第264章 三日(1/2)
当时只觉晦涩难懂。
如今想来,每一句都像精准的预言,指向徐叙的命运。
而他漫不经心的表象之下,确实藏着某种深刻的执念。
才引领他一步步走到了所谓“不得善终”的深渊。
我心猛地一沉。
一个最不愿揣测的念头闪电般划过脑海。
徐叙他莫不是……早就想起了那些关于蒲柏之的记忆?
阴冷的阎罗殿内,青铜灯盏跳跃着幽蓝的火焰,将厉殊冷峻的侧脸映照得忽明忽暗。
“他的魂魄现如今在何处?”我抬首,声音沉哑如砂石摩擦,目光灼灼地望向厉殊。
我不想让他就这样迷失在虚无的幻境之中。
倘若他真记起了三百年前的事情,依旧抱着必死的心态为我做这一切。
即便三百年前那场有名无实的新婚夜,我连他一面都未曾得见,可那些倾注在我身上的好,也很难让我忽视。
如果重蹈覆辙,旧债未偿又添新孽。
我又该如何面对他。
我不能否认,此生若没有徐叙将我从那古玉牌位中放出来,便不会有今日的我,更遑论向望秋寻仇雪恨。
于情于理,我都不愿他落得那个“不得善终”的下场。
“跟我来。

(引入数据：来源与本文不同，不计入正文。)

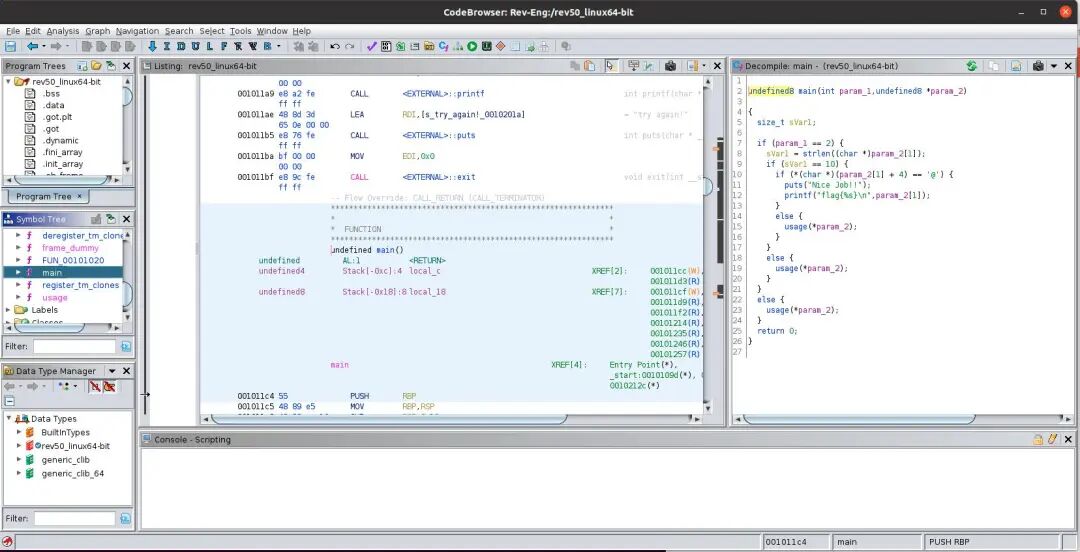Viewport: 1080px width, 552px height.
Task: Click the Navigate Back arrow icon
Action: (x=32, y=46)
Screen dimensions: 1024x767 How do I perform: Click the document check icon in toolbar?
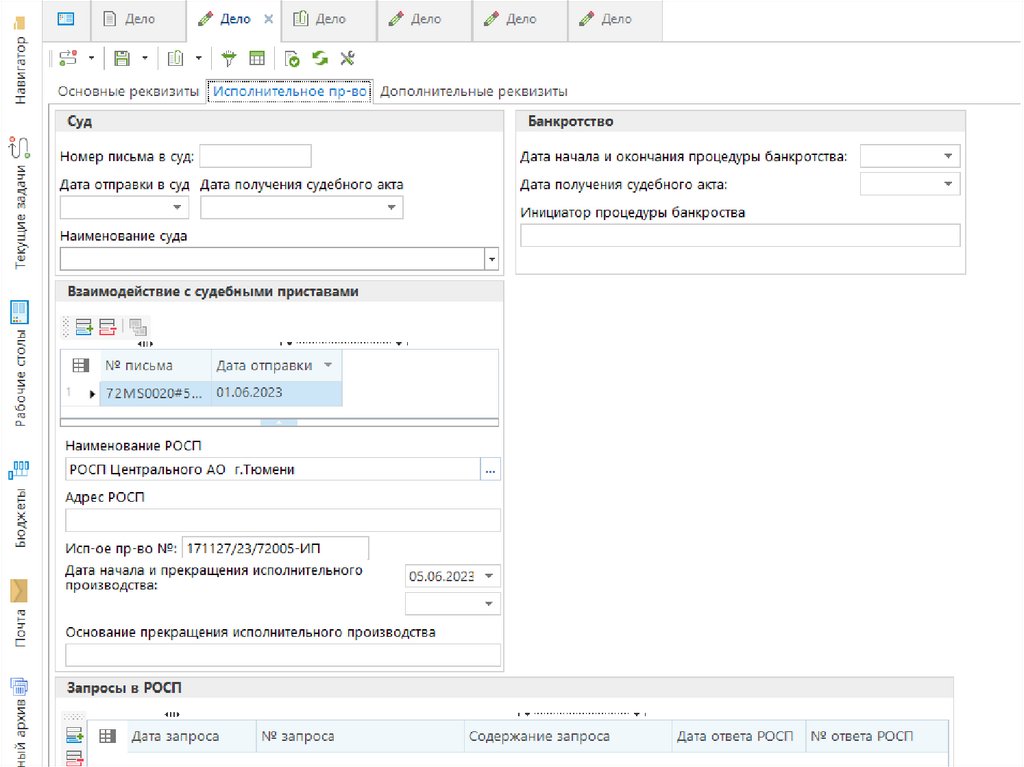click(x=292, y=58)
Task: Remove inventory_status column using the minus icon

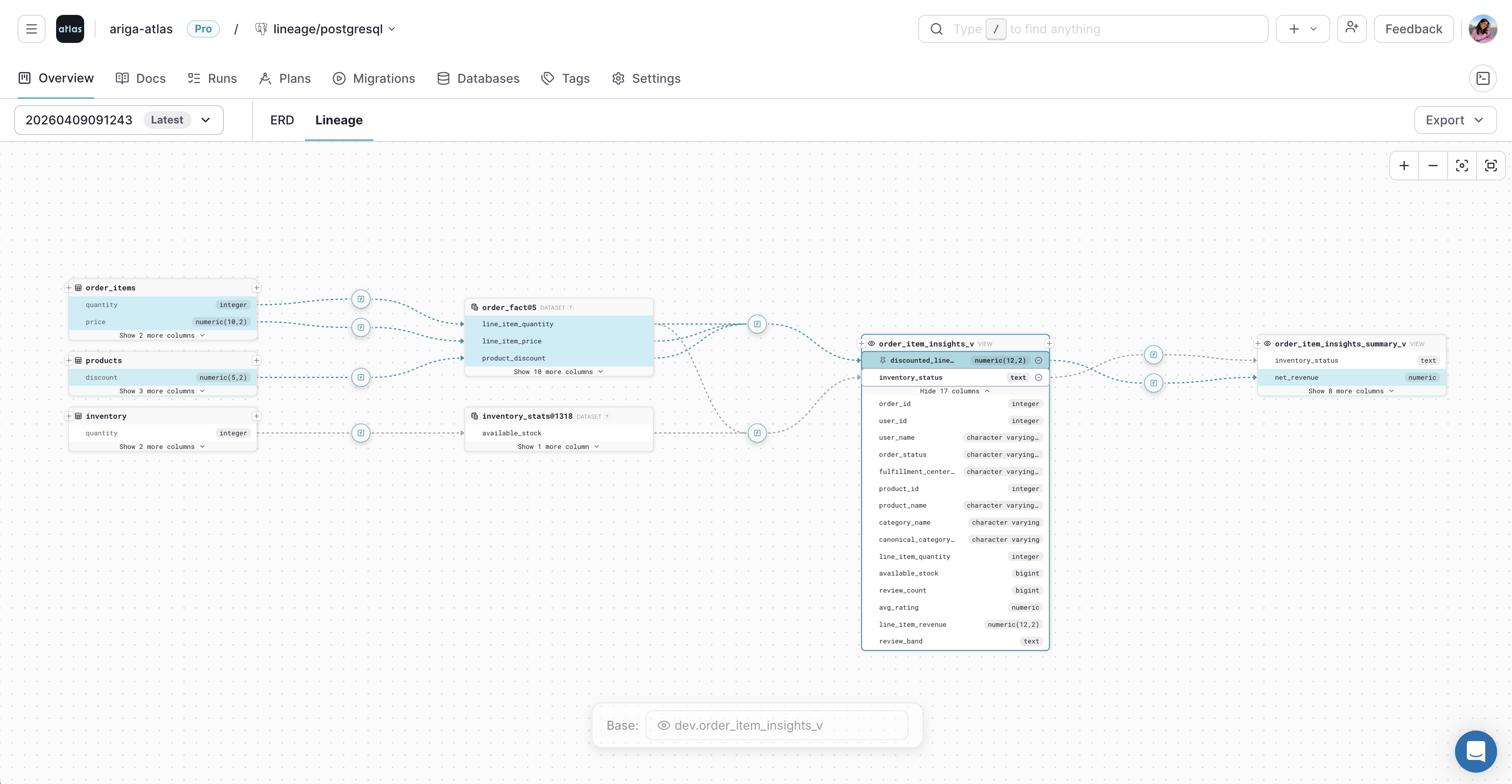Action: (1039, 377)
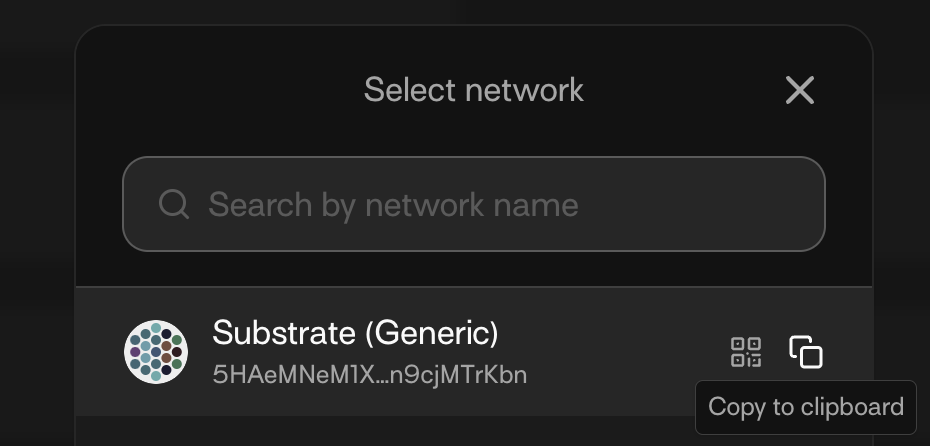Close the Select network dialog
The image size is (930, 446).
click(800, 91)
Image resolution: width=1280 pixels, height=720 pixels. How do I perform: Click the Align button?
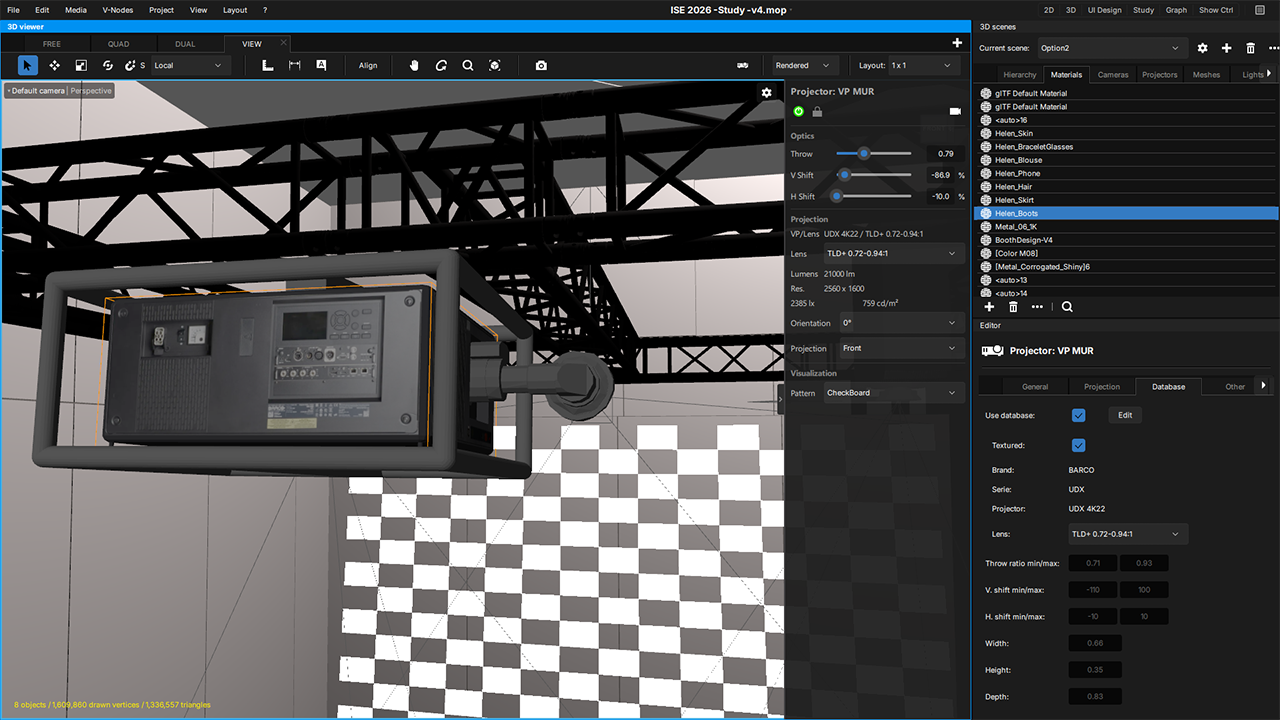pyautogui.click(x=368, y=65)
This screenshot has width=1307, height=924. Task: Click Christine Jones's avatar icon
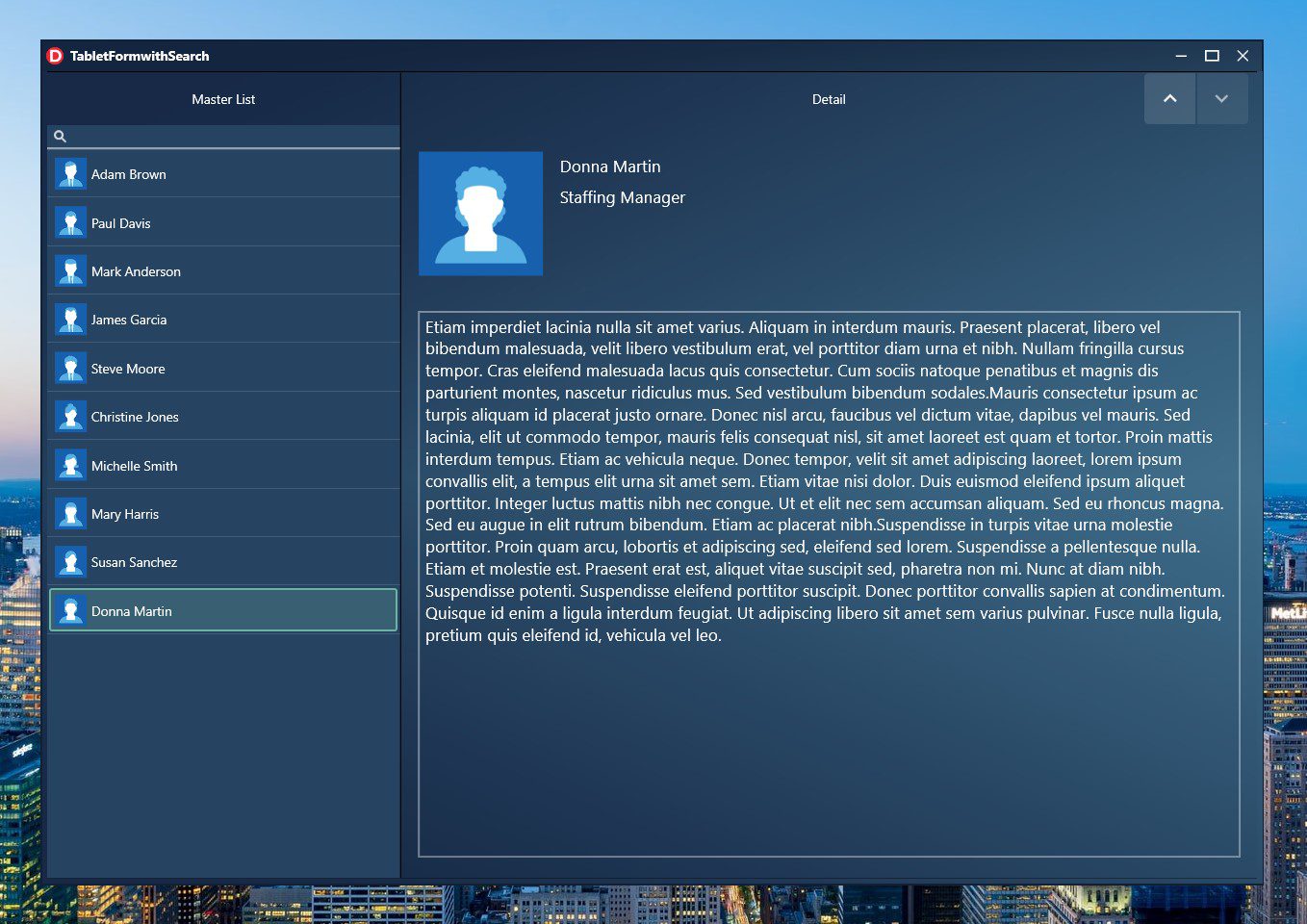(x=70, y=416)
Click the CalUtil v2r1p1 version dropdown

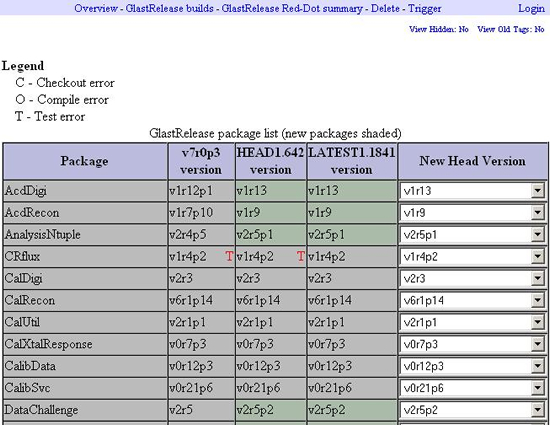tap(472, 322)
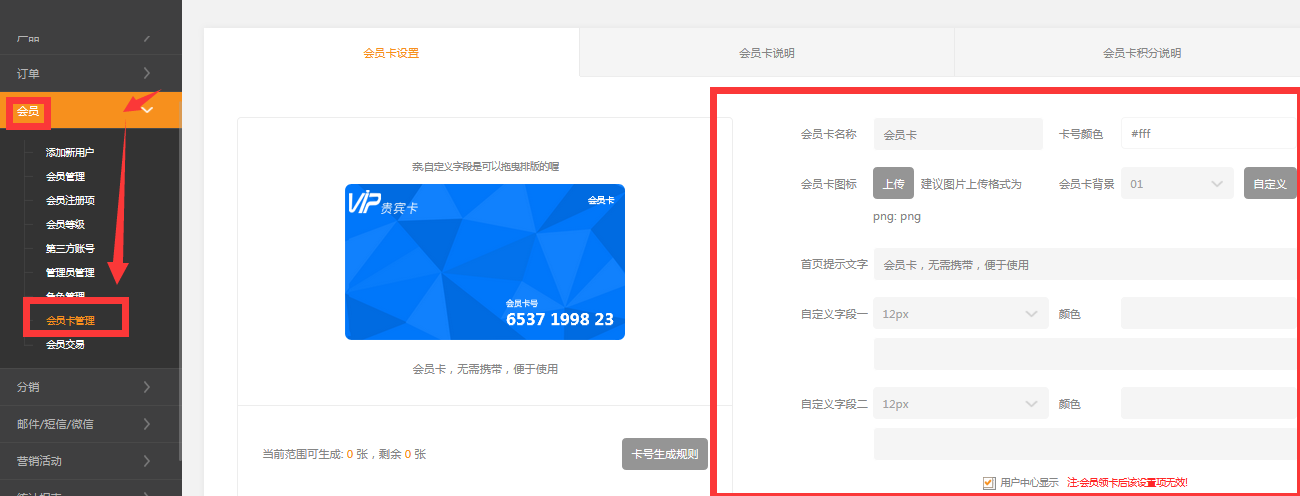Image resolution: width=1300 pixels, height=496 pixels.
Task: Expand the 邮件/短信/微信 menu chevron
Action: [147, 424]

”厉殊瞥见我眉宇间化不开的忧惧,玄色广袖轻拂,率先向殿外那片更为深沉的幽暗走去。
“但切记,只可远观,不可近扰。”
“若不慎惊扰,生魂破碎,他便连来世的机会都没有了。”
“好。”我艰难地咽下喉间的干涩,哑声应诺。
紧随厉殊的身影,我们踏上了那条蜿蜒在无垠灰暗中的黄泉路。
周遭的空气带着浸透骨髓的阴寒。
这里徘徊着太多不愿转世入轮回的孤魂野鬼。
黄泉路旁,是一片被默许存在的特殊地带。
无数因执念深重而不愿踏入轮回的孤魂野鬼在此地飘荡、哀泣。
轮回之事,向来无法强求。
他们或被未了的心愿所困,或因难平的怨恨所缚,日复一日,年复一年,徘徊在这阴阳交界之处。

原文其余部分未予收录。